* ANWEISUNGEN
1: Gib aus dem Artikel über Lokalisierungstrends die Stelle zwischen „In der Realität“ und „um alltagstaugliche Helfer.“, beide eingeschlossen, wortgetreu aus.
2: Welches Unternehmen machte laut dem Artikel über Lokalisierungstrends 2022 SpeechMatrix frei verfügbar?
3: Führe den Artikel über Lokalisierungstrends bitte im Anschluss an seinen letzten Satz weiter.

* TEXTAUSZUG
------------------------------------------------------------
Die wichtigsten Lokalisierungstrends für 2023
Sprechende Maschinen, Übersetzen jenseits physischer Grenzen und Budget-Akrobatik: Passend zum Start ins neue Jahr präsentiert Ihnen das Team von Milengo spannende Entwicklungen im Bereich der Lokalisierung, die dem Jahr 2023 ihren Stempel aufdrücken könnten.
Speech-to-Speech: Der Traum vom Universalübersetzer
Ob implantierter Mikrochip oder praktisches Handheldgerät – ein Kommunikationswerkzeug, das eine nahtlose Unterhaltung über Sprachgrenzen hinweg ermöglicht, gehört zum guten Ton jeder Science-Fiction-Vision. In Star Trek etwa bringt der Universal Translator Klarheit ins intergalaktische Sprachengewirr.
In der Realität ist die Entwicklung einer solchen Technologie jedoch problematischer, da die gesprochene Sprache quasi der „anarchische kleine Bruder“ des geschriebenen Worts ist: Ständig brechen wir Gedankengänge ab, formulieren neu, verschlucken Silben, flechten Slang und Regionalismen ein, während wir das Gesagte durch Mimik und Gestik kontextualisieren. Angesichts dieser schwer in Algorithmen zu fassenden Parameter ist es kein Wunder, dass es an „Speech-to-Speech“-Technologie bislang noch hapert. Verbraucherprodukte wie der Cheetah CM Translator sind zwar bereits heute in der Lage, automatisch zwischen zwei Sprachen zu dolmetschen; bislang handelt es sich jedoch eher um fehleranfällige Technologie-Gadgets als um alltagstaugliche Helfer.
Den Lokalisierungstrends 2023 zufolge könnte sich das in naher Zukunft ändern. Wie ein Report der Branchenexperten von Slator zeigt, suchen Technologiekonzerne, Staat und Wissenschaft verstärkt den Schulterschluss, um in Zukunft mittels KI-gestützter Modelle in Echtzeit übersetzen zu lassen. Ein Beispiel ist Meta (ehemals Facebook), das 2022 SpeechMatrix frei verfügbar machte – ein riesiger mehrsprachiger Korpus von Speech-to-Speech-Übersetzungen, der als Referenz zur Entwicklung zukünftiger Übersetzungssysteme dienen kann.
------------------------------------------------------------
* Klickziel-Daten

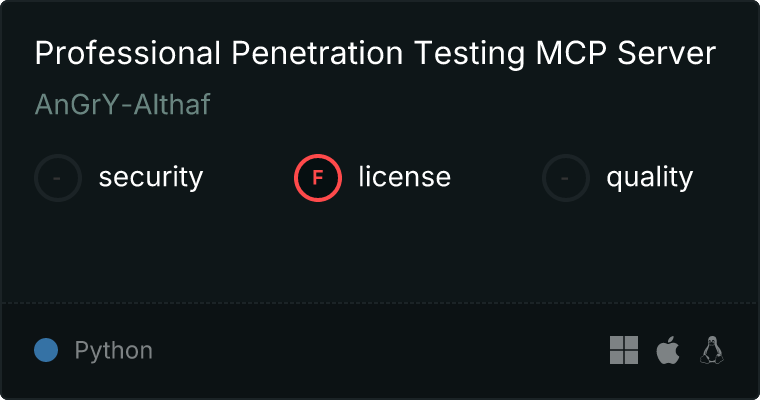Image resolution: width=760 pixels, height=400 pixels.
Task: Open the Professional Penetration Testing MCP Server title
Action: point(375,54)
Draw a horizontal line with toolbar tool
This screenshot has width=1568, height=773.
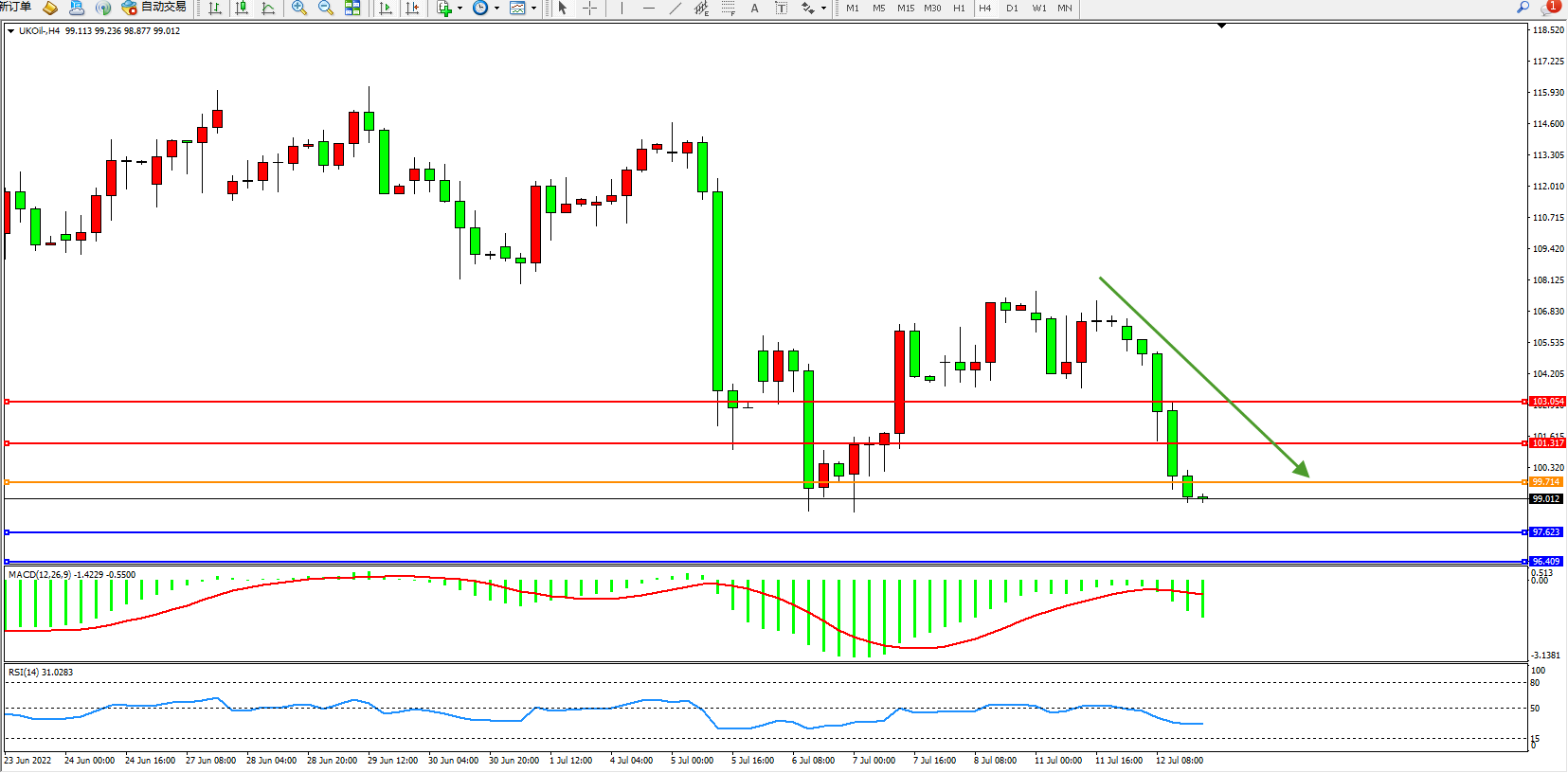coord(648,9)
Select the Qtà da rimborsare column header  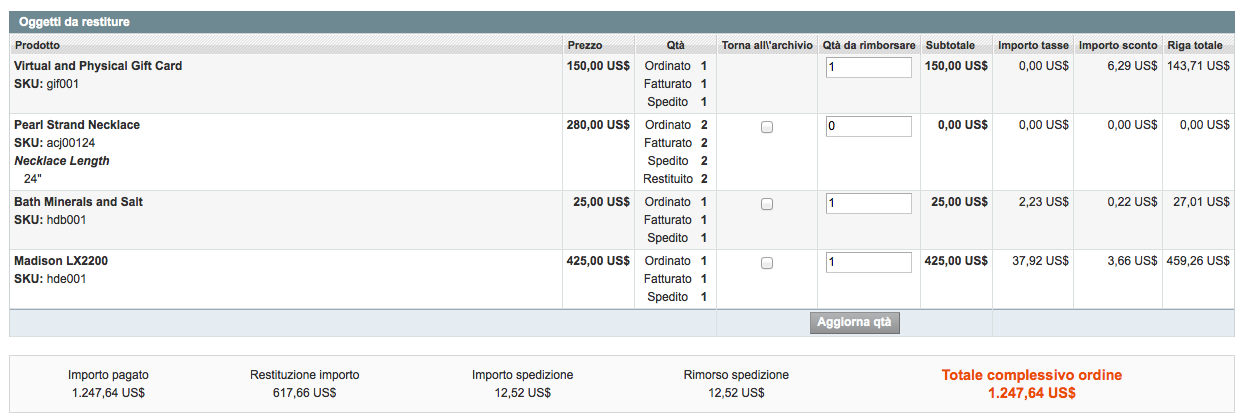(869, 45)
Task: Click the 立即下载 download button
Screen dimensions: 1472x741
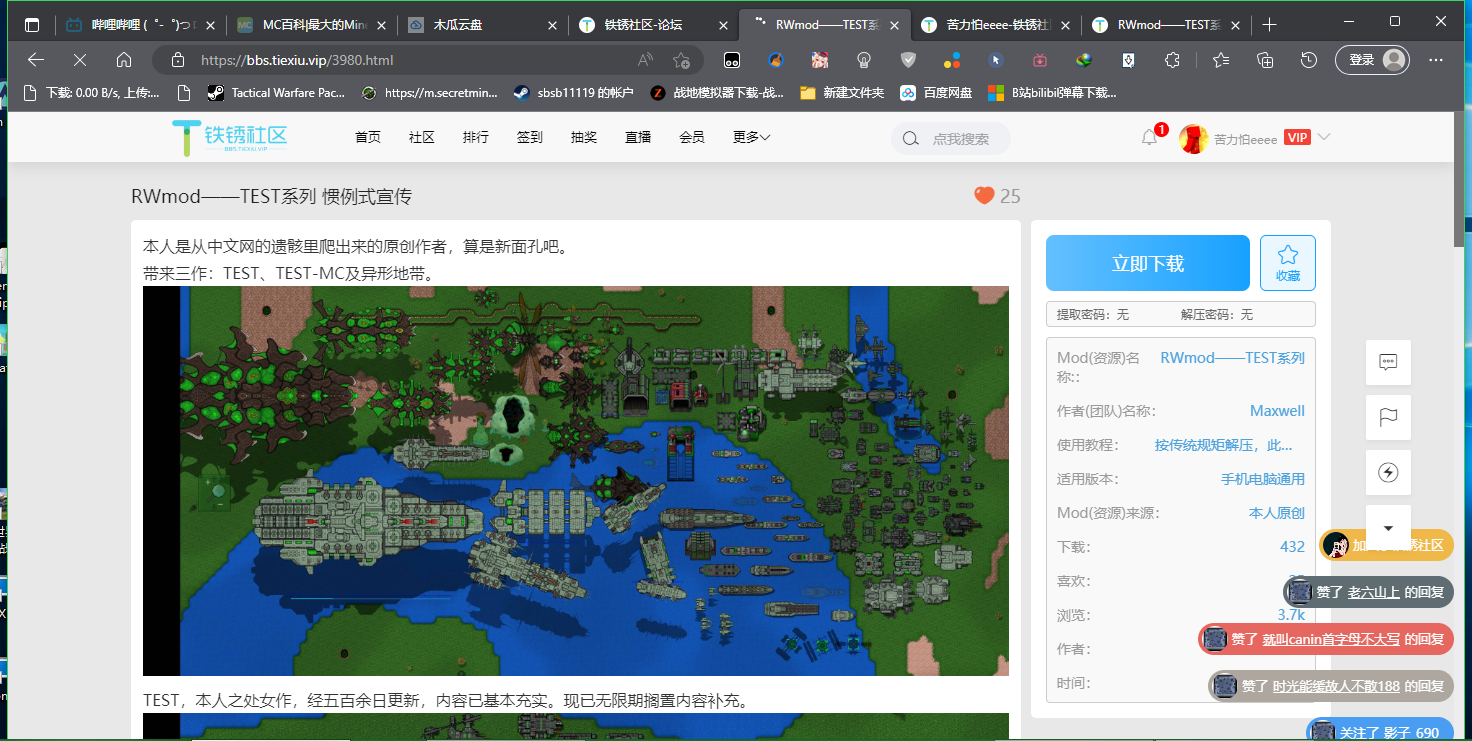Action: tap(1147, 263)
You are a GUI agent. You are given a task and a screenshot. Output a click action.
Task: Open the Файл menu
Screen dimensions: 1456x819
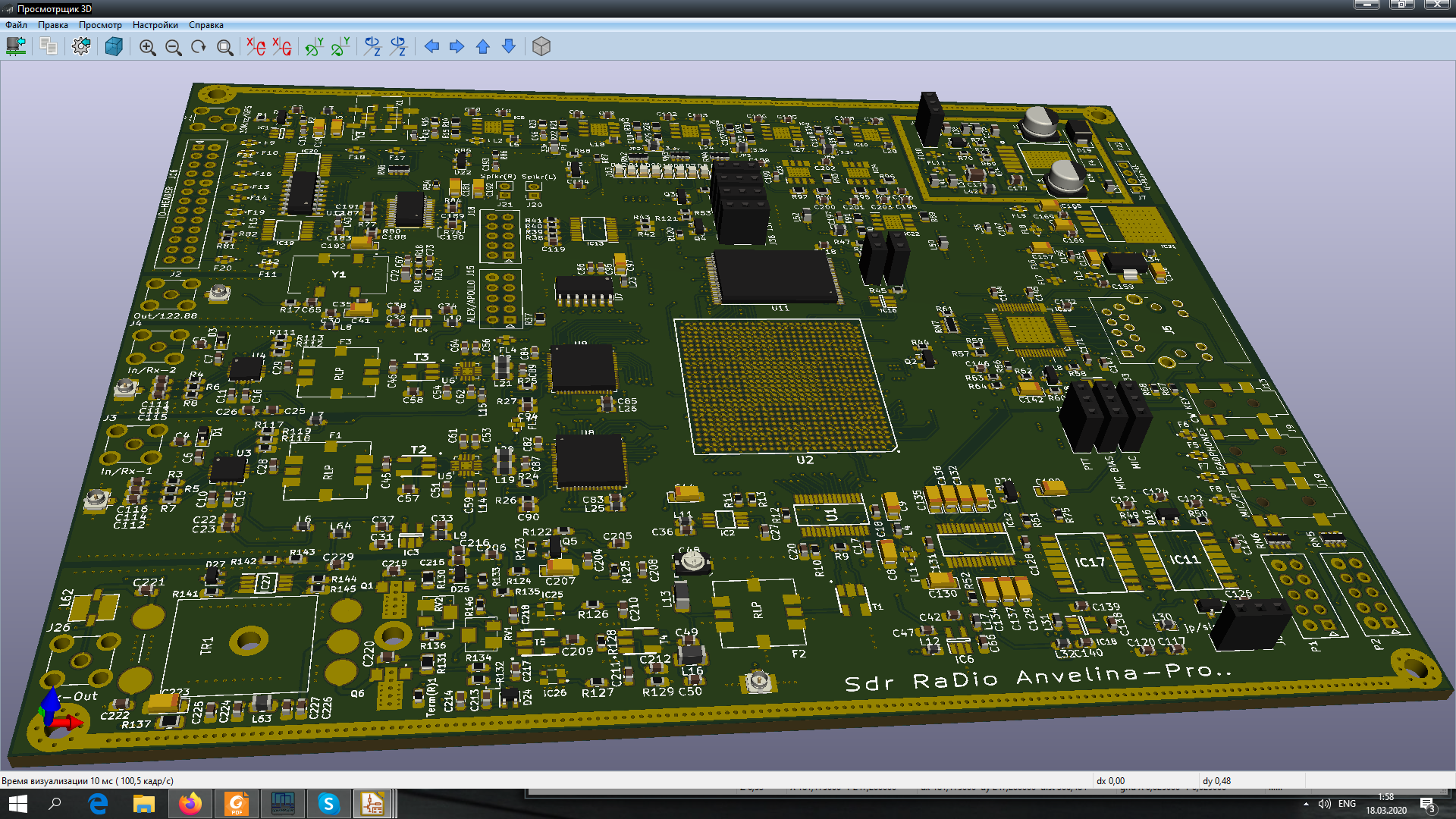click(16, 25)
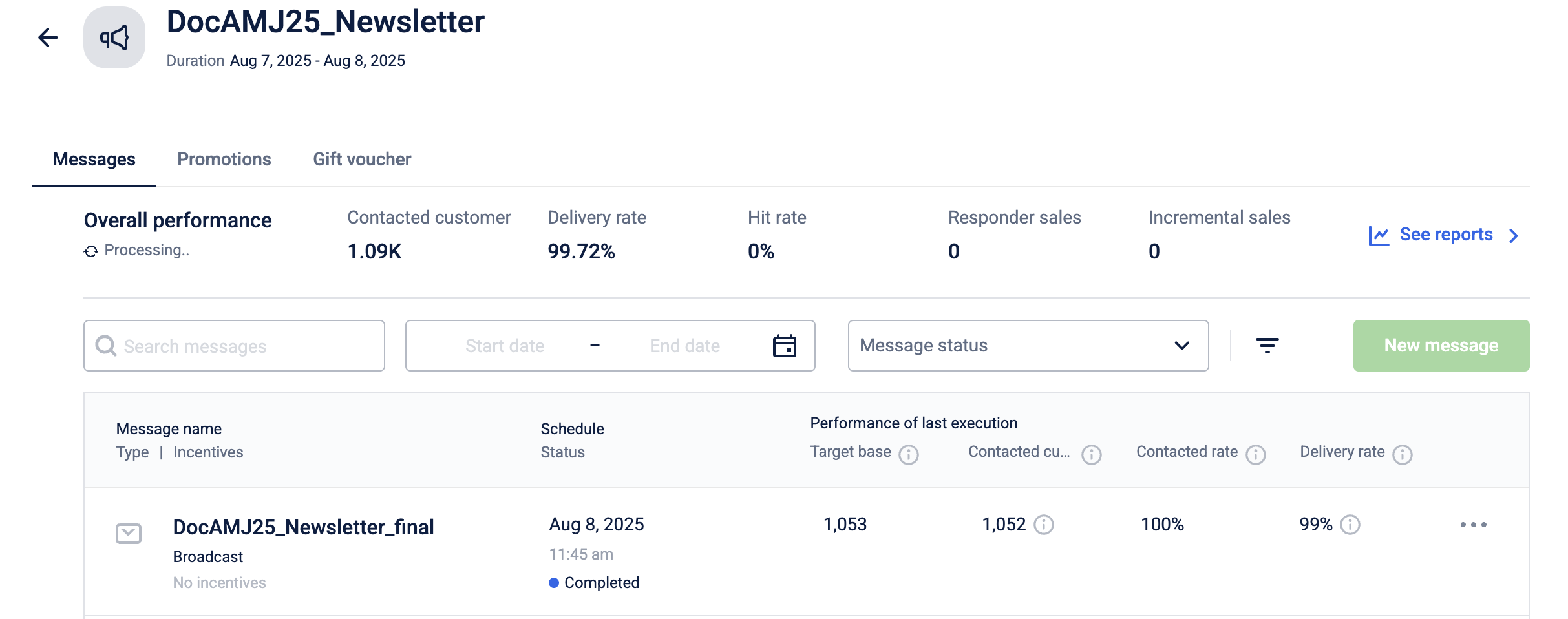Click the New message button
Screen dimensions: 1568x619
click(x=1441, y=346)
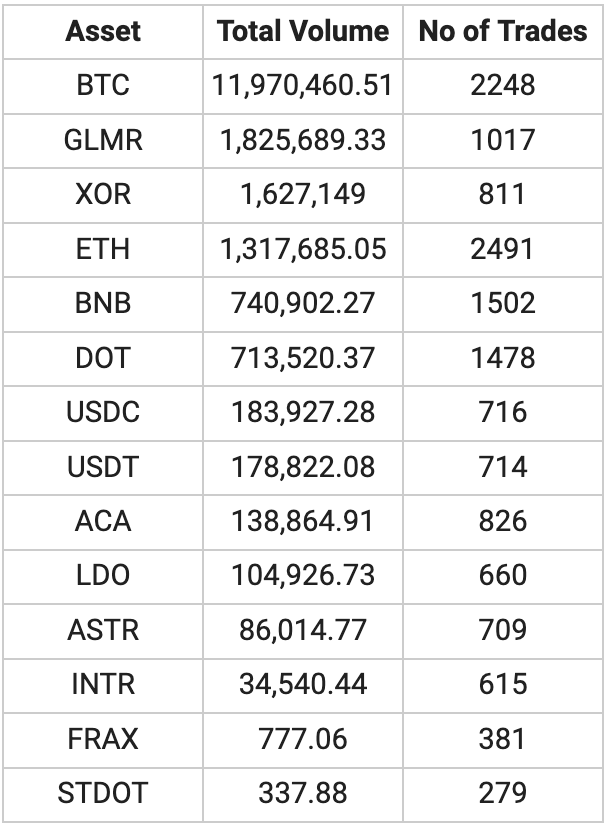This screenshot has width=605, height=827.
Task: Select the GLMR trades count 1017
Action: point(503,140)
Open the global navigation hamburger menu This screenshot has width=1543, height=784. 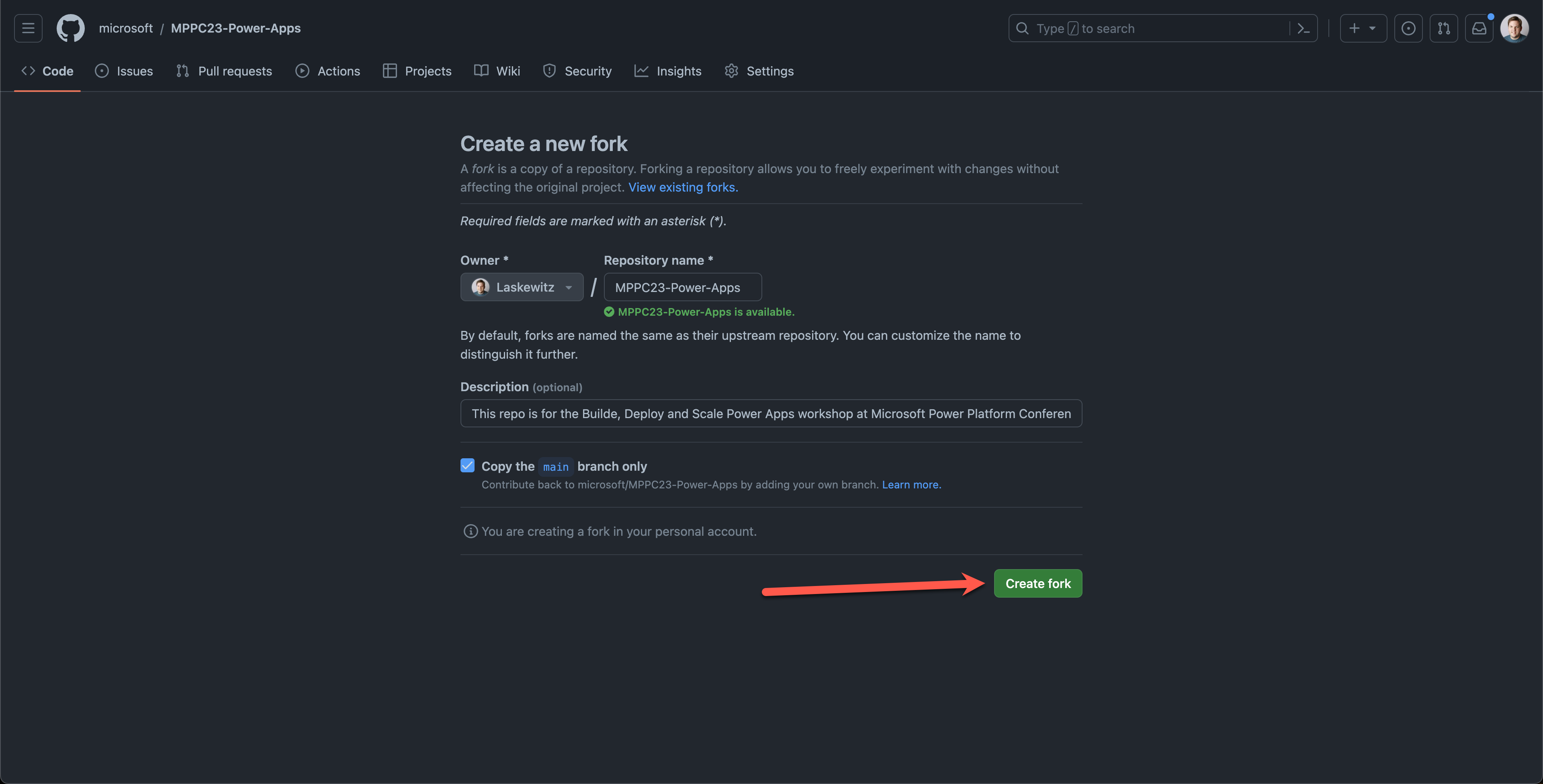tap(28, 28)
------------------------------------------------------------
* ÜBUNGSERGEBNISSE
1:
In der Realität ist die Entwicklung einer solchen Technologie jedoch problematischer, da die gesprochene Sprache quasi der „anarchische kleine Bruder“ des geschriebenen Worts ist: Ständig brechen wir Gedankengänge ab, formulieren neu, verschlucken Silben, flechten Slang und Regionalismen ein, während wir das Gesagte durch Mimik und Gestik kontextualisieren. Angesichts dieser schwer in Algorithmen zu fassenden Parameter ist es kein Wunder, dass es an „Speech-to-Speech“-Technologie bislang noch hapert. Verbraucherprodukte wie der Cheetah CM Translator sind zwar bereits heute in der Lage, automatisch zwischen zwei Sprachen zu dolmetschen; bislang handelt es sich jedoch eher um fehleranfällige Technologie-Gadgets als um alltagstaugliche Helfer.

2: Meta (ehemals Facebook)

3:
Auch die Europäische Union (EU) setzt sich mit dem Thema auseinander. 2021 wurde das Übersetzungsunternehmen RWS von der EU beauftragt, Parlamentsdebatten automatisch in die 24 Amtssprachen der Gemeinschaft zu transkribieren und zu übersetzen. Darüber hinaus entwickelt das Konsortium ein Konzept für eine breitere kommerzielle Nutzung, einschließlich der Live-Übersetzung mündlicher Debatten für Webkonferenzen, Remote-Live-Dolmetschplattformen und -Onlineschulungen. Die EU selbst tüftelte bis 2021 unter dem Motto „Many Languages, One Voice“ am European Live Translator (ELITR). Das Ziel: die Sprachbarriere in der Kommunikation gerade bei großen Veranstaltungen wie Konferenzen sowie bei kleineren Live-Diskussionen wie Workshops zu beseitigen.
European Live Translator: vom gesprochenen Wort über die Verschriftlichung bis zur Übersetzung
Und was haben Unternehmen davon, dass Speech-to-Speech bald noch zuverlässiger funktioniert? Einiges! So könnte die Technologie etwa in der internationalen Geschäftskommunikation oder im mehrsprachigen Kundenservice zum Einsatz kommen.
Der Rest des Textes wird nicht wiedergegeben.